Last month, Dr Manfred Steiner achieved what he had always wanted: his PhD in Physics. That’s a great achievement in itself, though it's even more impressive when you consider that Steiner is 89 years old.
“It’s an old dream that starts in my childhood,” Steiner, who taught and then studied at Brown University, said in a statement. “I always wanted to become a physicist. I knew physics was my true passion by the time I graduated high school. But after the war, my uncle and my mother advised me to take up medicine because it would be a better choice in these turbulent after-war years.”
Dr Steiner, who was born in Vienna, indeed had a long career in medicine where he earned an MD and a PhD. Throughout his illustrious medical career, his passion for physics never waned and when he retired in 2000, Steiner began to attend undergraduate lectures, first at MIT and afterward at Brown University, where he enrolled as a special student.
Steiner did not set out to earn a third graduate degree. He wanted to do something to keep his mind sharp, taking one or two classes per semester, but by 2007 he had completed all the requirements to enter graduate school and he was then admitted to the PhD program. Searching for a dissertation adviser, he approached condensed matter theorist Brad Marston, who said he was a bit skeptical at first of having a septuagenarian as a student.
“[T]o be honest, I was skeptical because people do not usually do physics, especially theoretical physics, at an advanced age," Marston said. "But in a moment of weakness, I agreed and said ‘yes.’ I knew his story, and I was very sympathetic to his desire to fulfill his lifelong dream of becoming a physicist.”
But Marston did not give Steiner the kid-glove treatment when it came to his PhD topic.

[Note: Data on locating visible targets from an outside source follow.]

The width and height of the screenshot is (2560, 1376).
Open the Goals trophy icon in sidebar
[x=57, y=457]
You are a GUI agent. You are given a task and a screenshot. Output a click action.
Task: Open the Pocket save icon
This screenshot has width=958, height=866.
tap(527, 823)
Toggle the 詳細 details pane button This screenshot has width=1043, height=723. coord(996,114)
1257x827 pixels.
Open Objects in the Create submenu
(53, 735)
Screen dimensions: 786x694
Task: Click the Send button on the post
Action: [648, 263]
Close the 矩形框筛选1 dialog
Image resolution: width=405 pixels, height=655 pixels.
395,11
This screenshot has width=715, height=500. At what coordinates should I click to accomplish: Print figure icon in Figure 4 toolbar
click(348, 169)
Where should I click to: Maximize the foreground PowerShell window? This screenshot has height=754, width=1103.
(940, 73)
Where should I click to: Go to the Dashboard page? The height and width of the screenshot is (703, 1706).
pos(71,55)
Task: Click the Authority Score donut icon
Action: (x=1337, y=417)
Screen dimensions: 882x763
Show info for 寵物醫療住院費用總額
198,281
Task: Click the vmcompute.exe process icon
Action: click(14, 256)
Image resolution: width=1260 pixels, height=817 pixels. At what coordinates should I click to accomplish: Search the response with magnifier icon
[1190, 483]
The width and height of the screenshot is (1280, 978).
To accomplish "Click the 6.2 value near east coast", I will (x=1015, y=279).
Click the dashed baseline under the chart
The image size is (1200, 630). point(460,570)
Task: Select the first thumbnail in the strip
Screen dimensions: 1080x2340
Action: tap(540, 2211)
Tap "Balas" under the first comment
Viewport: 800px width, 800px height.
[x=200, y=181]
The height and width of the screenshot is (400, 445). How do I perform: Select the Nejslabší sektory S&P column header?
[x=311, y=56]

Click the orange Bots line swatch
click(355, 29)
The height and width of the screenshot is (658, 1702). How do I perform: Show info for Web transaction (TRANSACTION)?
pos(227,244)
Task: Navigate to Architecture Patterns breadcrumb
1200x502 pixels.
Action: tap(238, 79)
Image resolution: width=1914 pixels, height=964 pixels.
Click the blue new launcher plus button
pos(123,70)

He had Steiner tackle the complex issues of Bosonization. The fundamental particles of the universe can be divided into two broad families depending on a quantum property called spin. There are the fermions such as quarks, electrons, neutrinos, etc and there are bosons such as photons, gluons, and the very famous Higgs boson.
In some rare circumstances, you can treat a fermion like a boson – this is known as bosonization – which is usually done as a one-dimensional problem. Marston and his late colleague Tony Houghton looked at those circumstances in two- and three-dimensional scenarios. They encountered limitations in their approach and it was up to Steiner and his PhD to move past them.
Steiner and Marston are now working on publishing part of his dissertation findings and Steiner will soon go from one of the oldest PhDs in physics to one of the oldest published physicists.
“I am really on top of the world,” Steiner said. “This Ph.D. is the one that I most cherish because it’s the one that I was striving for my whole life.”